:: Provided records ::
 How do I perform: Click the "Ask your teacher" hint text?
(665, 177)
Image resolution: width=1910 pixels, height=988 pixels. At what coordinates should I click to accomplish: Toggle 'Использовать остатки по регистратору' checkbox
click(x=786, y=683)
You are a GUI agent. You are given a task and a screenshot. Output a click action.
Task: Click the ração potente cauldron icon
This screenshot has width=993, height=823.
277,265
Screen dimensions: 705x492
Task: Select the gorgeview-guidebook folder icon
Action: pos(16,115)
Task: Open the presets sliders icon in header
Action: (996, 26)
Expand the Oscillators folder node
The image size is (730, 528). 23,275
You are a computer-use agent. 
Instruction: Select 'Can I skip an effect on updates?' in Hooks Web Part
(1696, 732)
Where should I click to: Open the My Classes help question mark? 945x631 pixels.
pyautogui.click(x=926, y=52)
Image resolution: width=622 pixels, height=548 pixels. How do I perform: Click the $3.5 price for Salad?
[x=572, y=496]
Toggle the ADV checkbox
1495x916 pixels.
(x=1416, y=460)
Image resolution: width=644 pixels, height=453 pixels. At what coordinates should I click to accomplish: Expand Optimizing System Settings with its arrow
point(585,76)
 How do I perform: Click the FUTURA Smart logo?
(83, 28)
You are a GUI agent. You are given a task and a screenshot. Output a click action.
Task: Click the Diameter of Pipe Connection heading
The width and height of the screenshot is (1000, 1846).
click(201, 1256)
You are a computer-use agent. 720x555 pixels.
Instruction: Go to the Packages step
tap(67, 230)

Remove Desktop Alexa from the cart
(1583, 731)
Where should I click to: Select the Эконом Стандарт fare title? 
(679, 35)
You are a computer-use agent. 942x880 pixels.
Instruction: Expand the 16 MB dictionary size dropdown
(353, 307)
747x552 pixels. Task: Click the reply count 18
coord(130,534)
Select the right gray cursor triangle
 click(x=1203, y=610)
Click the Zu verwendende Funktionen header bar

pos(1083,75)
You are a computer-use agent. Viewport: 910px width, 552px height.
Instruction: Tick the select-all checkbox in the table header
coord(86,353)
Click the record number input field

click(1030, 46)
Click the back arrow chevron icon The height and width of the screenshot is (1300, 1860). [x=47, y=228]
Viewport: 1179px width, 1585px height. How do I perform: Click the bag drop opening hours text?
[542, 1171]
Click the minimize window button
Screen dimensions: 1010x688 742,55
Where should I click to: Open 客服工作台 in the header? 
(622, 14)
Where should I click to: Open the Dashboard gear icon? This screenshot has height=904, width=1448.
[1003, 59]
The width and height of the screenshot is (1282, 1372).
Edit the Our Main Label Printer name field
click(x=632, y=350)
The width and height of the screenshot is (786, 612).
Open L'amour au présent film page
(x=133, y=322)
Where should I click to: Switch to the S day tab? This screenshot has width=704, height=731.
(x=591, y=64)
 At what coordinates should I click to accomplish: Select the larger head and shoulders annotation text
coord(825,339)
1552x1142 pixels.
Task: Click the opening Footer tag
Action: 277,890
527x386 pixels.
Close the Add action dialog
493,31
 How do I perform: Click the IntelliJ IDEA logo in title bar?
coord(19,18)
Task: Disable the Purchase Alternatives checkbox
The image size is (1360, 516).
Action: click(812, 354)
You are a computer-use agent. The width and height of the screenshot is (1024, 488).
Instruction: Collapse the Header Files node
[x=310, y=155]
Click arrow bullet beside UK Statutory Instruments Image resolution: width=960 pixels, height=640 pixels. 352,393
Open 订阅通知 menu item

:: Work request ::
Scan the entries above and copy each line where "computer" occurs.

:: Output of the exercise ::
You are a computer-use agent. 
You are a computer-use agent. 720x555 pixels.
You are a computer-use agent. 942x880 pixels.
You are a computer-use agent. Viewport: 910px width, 552px height.
You are a computer-use agent. The width and height of the screenshot is (1024, 488).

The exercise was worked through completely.